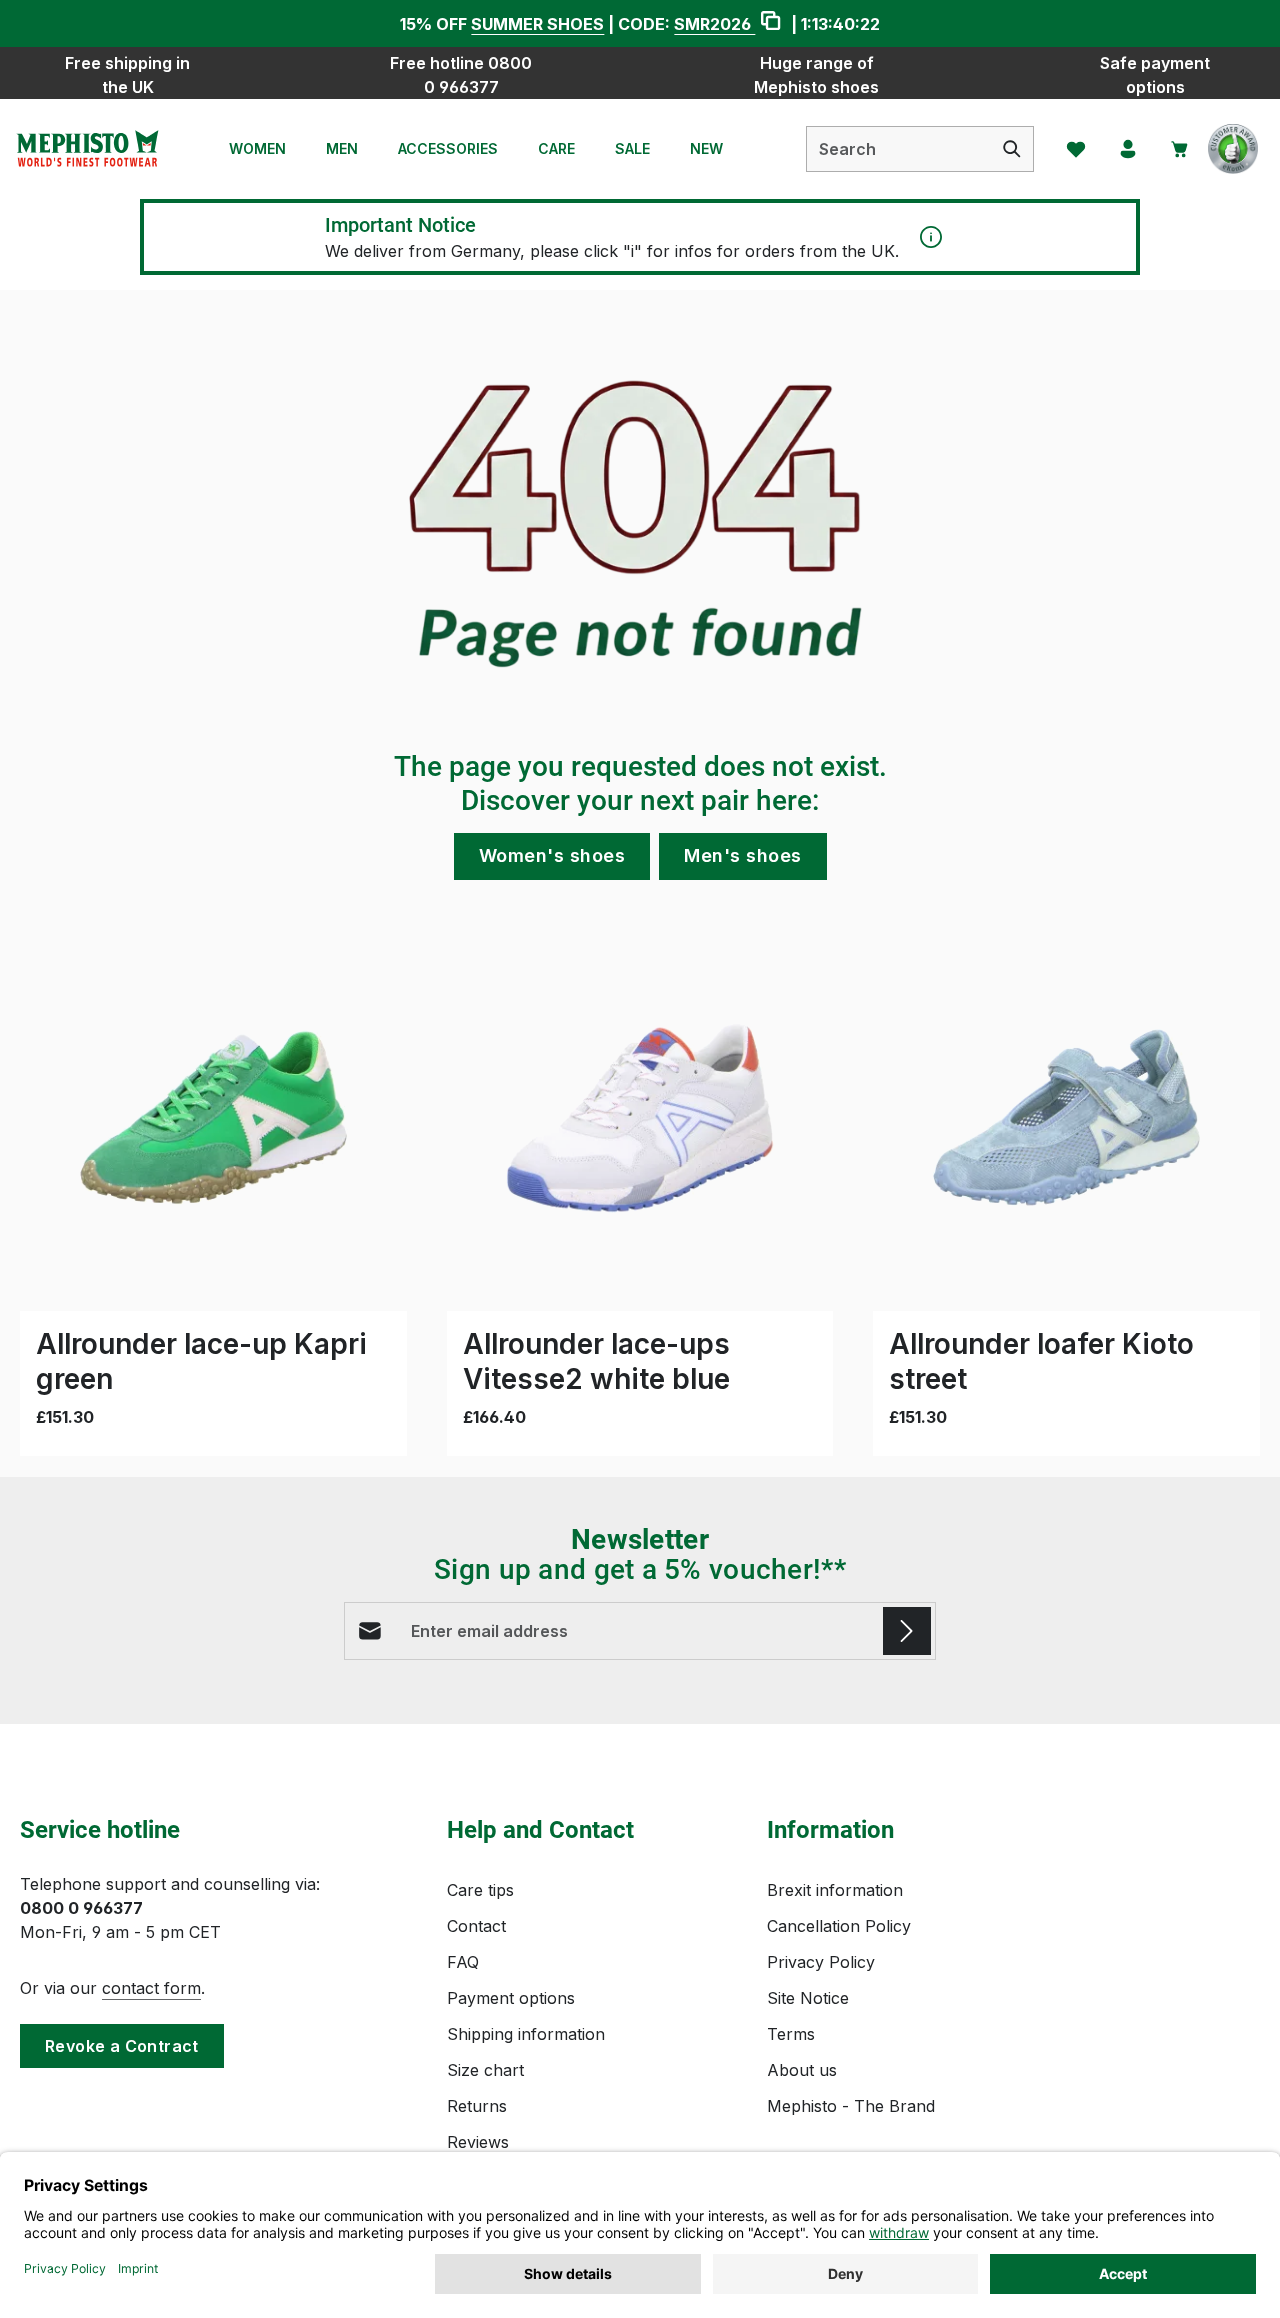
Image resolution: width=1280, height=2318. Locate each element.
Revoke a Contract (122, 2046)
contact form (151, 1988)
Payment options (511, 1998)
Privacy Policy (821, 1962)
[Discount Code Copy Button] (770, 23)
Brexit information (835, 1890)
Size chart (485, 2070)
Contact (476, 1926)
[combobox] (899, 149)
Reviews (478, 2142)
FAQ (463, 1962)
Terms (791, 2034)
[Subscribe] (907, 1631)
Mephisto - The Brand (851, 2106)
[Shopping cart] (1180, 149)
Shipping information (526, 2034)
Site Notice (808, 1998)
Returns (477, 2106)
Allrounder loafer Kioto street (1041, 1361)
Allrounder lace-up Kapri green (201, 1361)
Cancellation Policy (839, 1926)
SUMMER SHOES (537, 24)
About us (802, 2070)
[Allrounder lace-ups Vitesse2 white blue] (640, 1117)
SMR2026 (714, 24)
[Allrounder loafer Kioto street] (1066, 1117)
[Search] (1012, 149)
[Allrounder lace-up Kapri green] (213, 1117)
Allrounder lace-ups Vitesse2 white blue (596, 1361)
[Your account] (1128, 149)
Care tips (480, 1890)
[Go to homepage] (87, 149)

########

Exercise directions: The lines from the one holding "SUMMER SHOES (537, 24)" to the last line of the entries, both included: retype them exactly and give nothing else.

Result of the exercise:
SUMMER SHOES (537, 24)
About us (802, 2070)
[Allrounder lace-ups Vitesse2 white blue] (640, 1117)
SMR2026 (714, 24)
[Allrounder loafer Kioto street] (1066, 1117)
[Search] (1012, 149)
[Allrounder lace-up Kapri green] (213, 1117)
Allrounder lace-ups Vitesse2 white blue (596, 1361)
[Your account] (1128, 149)
Care tips (480, 1890)
[Go to homepage] (87, 149)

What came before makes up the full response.